Envoûtement et figure sont étroitement liés. Le Larousse historique nous apprend que le terme vient du latin « vultus », visage, puis de l’ancien français, « volt ou vout », « visage, image et en particulier les figures de cire représentant une personne à qui on veut nuire par une opération magique ». L’envoûtement est lié à la notion de figure et de figurine. La première acception du terme, dans leGrand Robert de la langue française, nous apprend qu’« envoûter », c’est « [r]eprésenter (une personne) par une figurine de cire, de terre glaise, etc. dans le dessein de faire subir à la personne représentée l’effet magique des invocations que l’on prononce devant la figurine ou des atteintes qu’on lui porte ». Au figuré, on obtient l’usage contemporain du verbe, qui est d’exercer sur quelqu’un un attrait, une domination irrésistible.

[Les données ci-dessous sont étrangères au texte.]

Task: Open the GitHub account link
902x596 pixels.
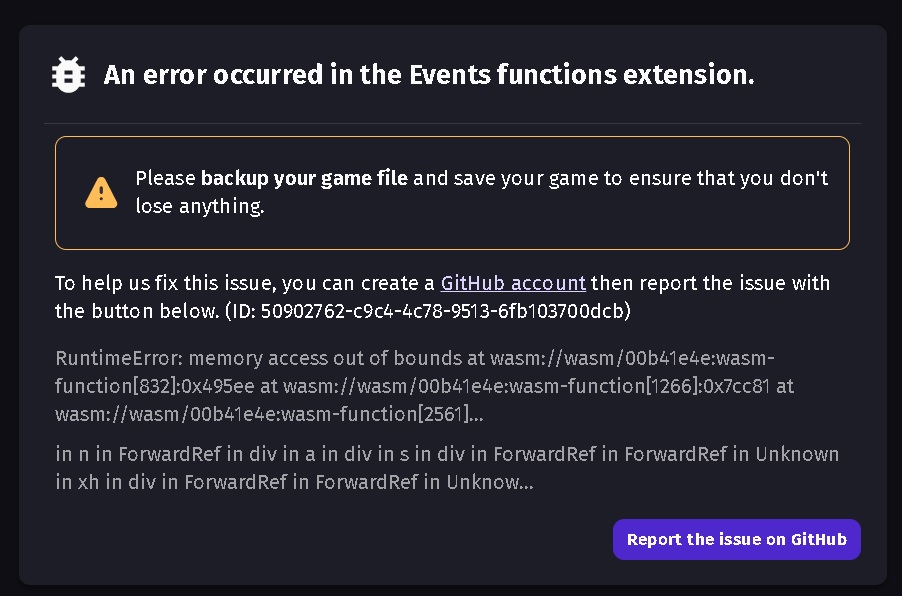Action: click(513, 283)

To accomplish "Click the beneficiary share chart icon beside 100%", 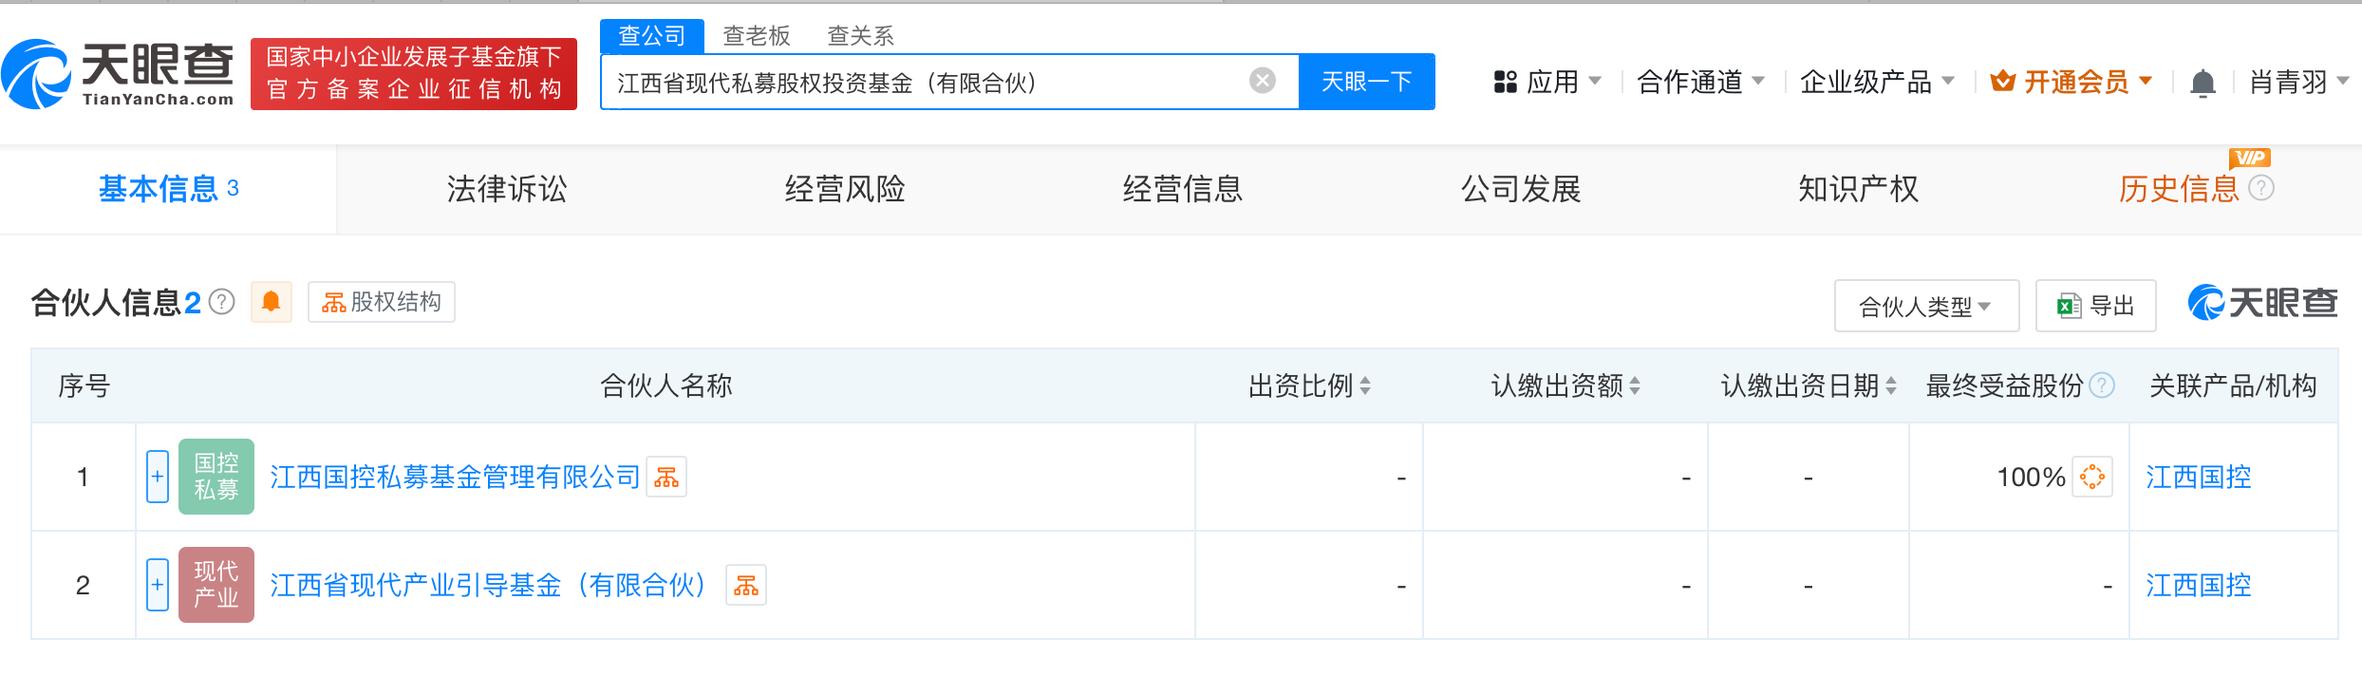I will 2092,478.
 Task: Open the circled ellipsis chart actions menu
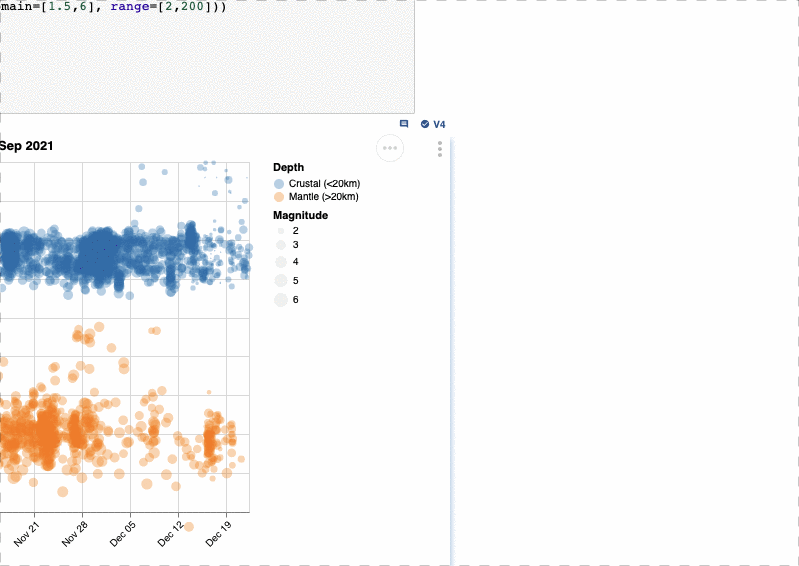click(x=390, y=148)
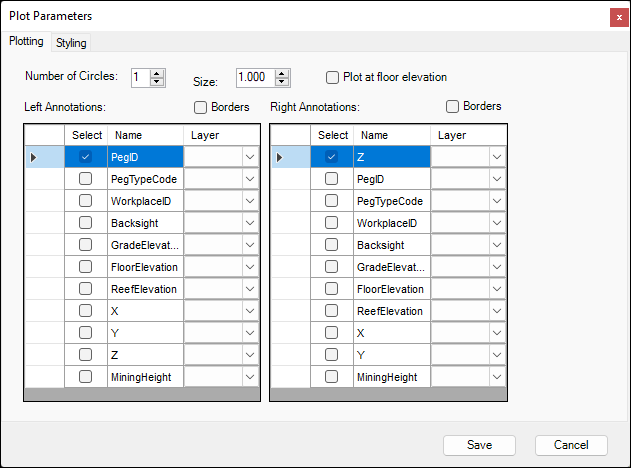Open Layer dropdown for left PegID row
Screen dimensions: 631x468
pyautogui.click(x=249, y=157)
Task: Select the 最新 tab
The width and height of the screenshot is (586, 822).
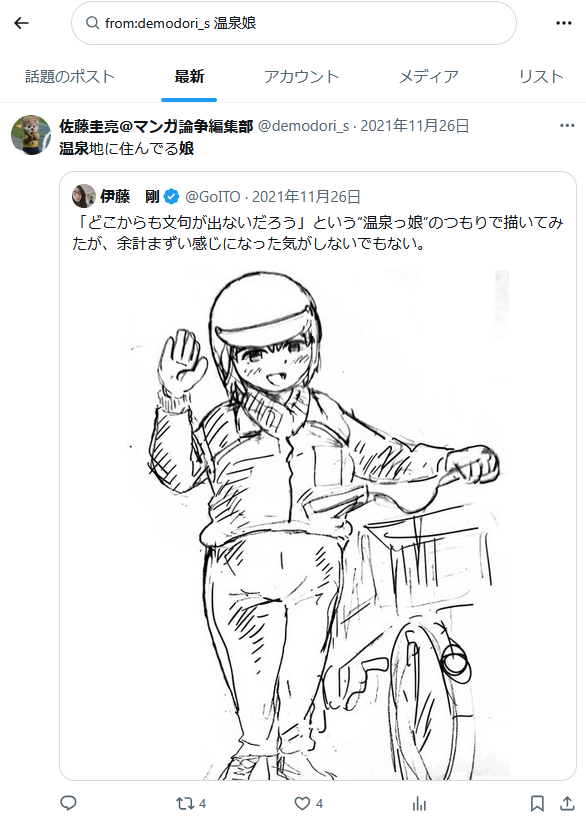Action: pos(189,77)
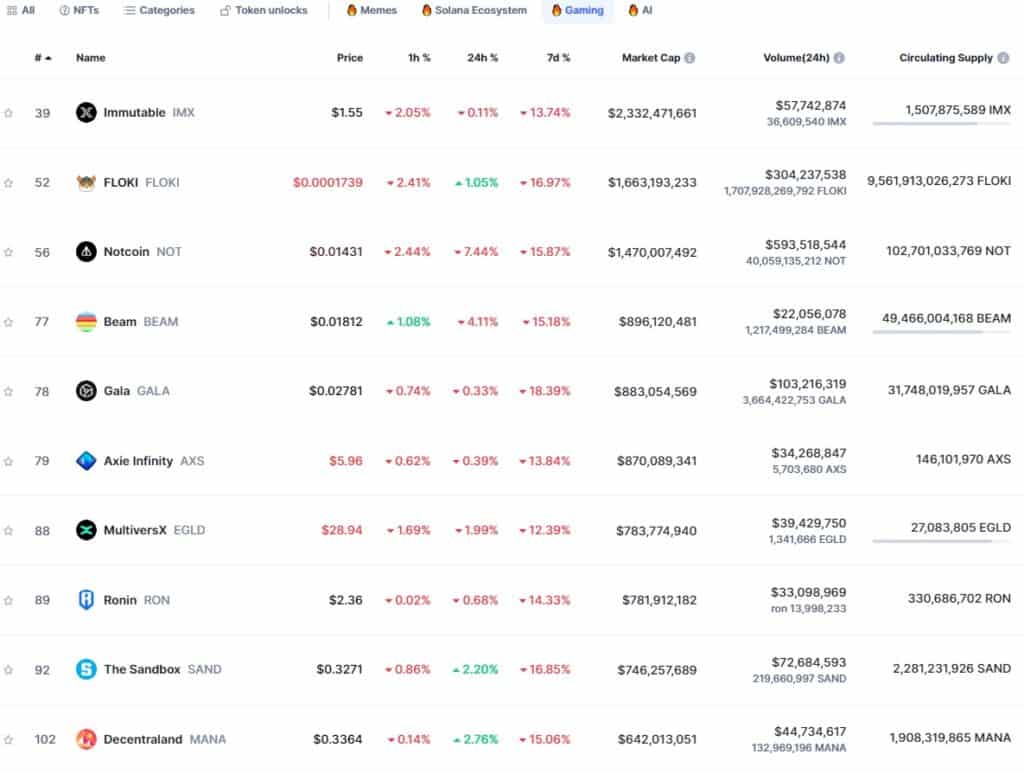Click the Gala games logo icon
Viewport: 1024px width, 773px height.
tap(86, 391)
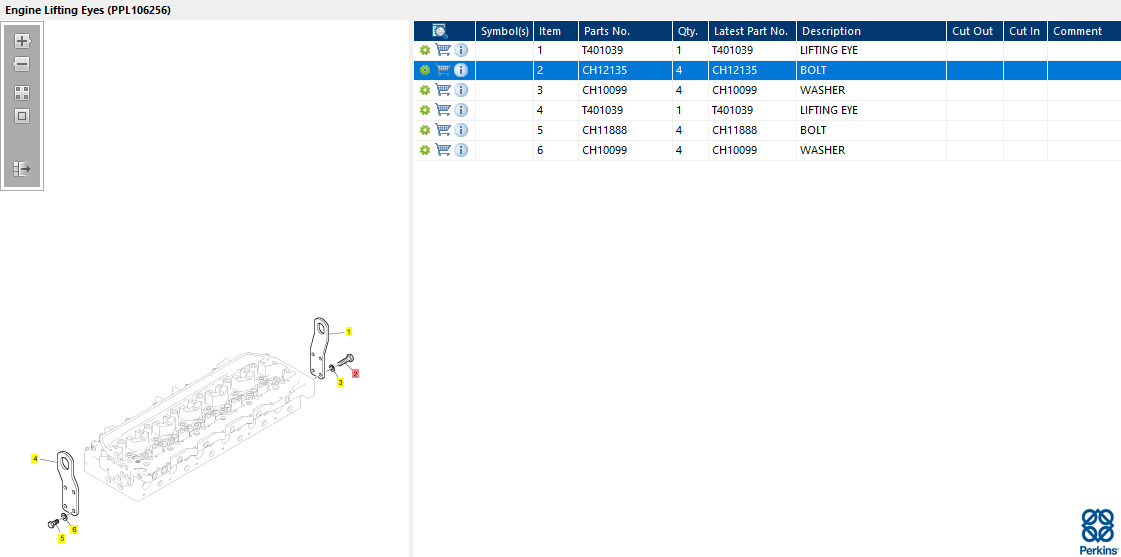The image size is (1121, 557).
Task: Click green gear icon for item 3 washer
Action: click(x=425, y=90)
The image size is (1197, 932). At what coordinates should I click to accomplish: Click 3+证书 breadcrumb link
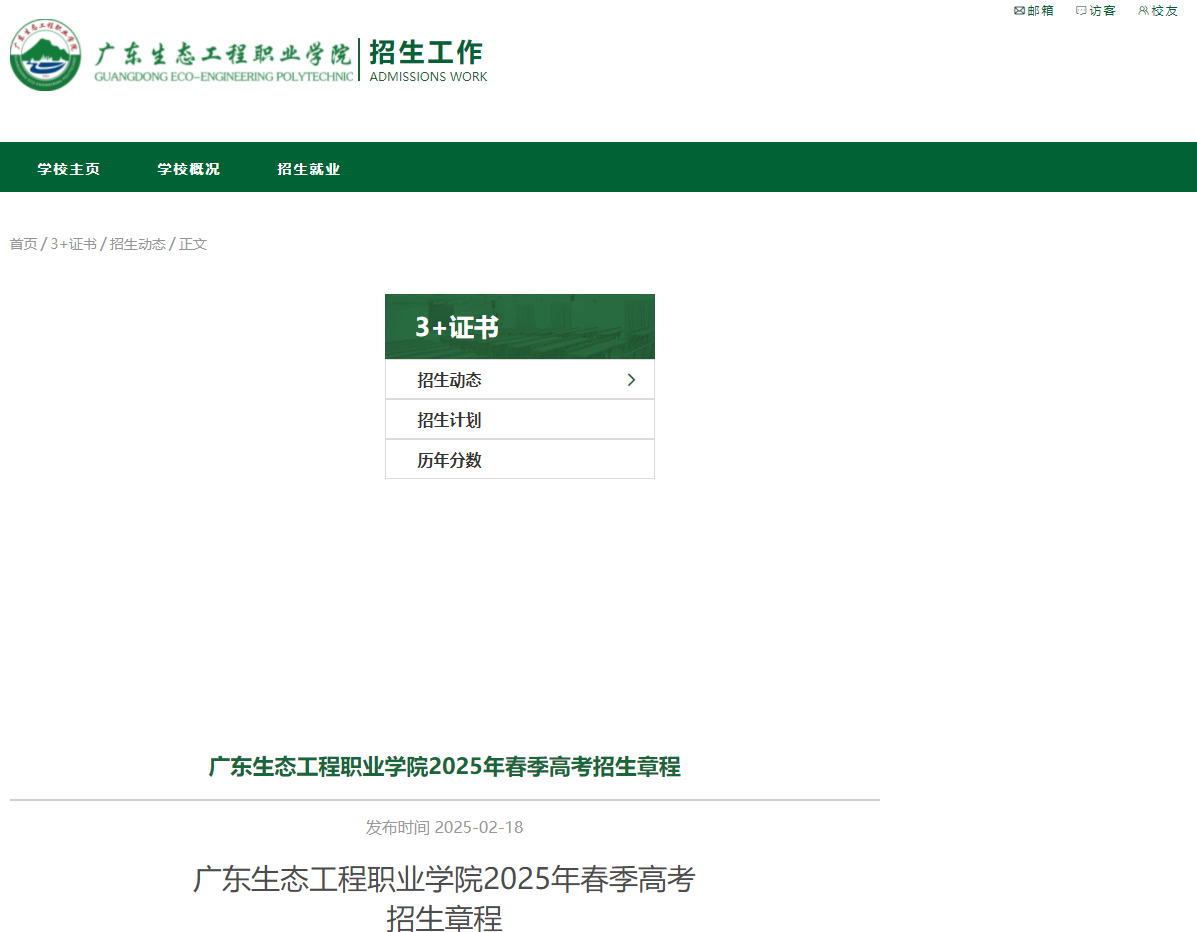tap(75, 243)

Fait intéressant, les verbes par lesquels on parle de l’envoûtement ont tous une double dimension cognitive et relationnelle : assujettir, captiver, charmer, dominer, ensorceler, fasciner, séduire, subjuguer. On y trouve en effet une relation de domination ou de subordination et un état cognitif altéré. La leçon est simple : on ne reste pas intact face à ce qui nous envoûte. La figure qui nous ensorcelle nous propulse dans des états d’esprit qui n’ont rien d’usuel. Et, très précisément, la figure nous incite à nous perdre dans sa contemplation. On peut comprendre cette action de façon mineure, comme le fait de s’égarer, de sortir temporairement de sa voie ou, de façon majeure, comme d’entrer en état de perdition, qui conduit à la ruine de l’âme par le péché.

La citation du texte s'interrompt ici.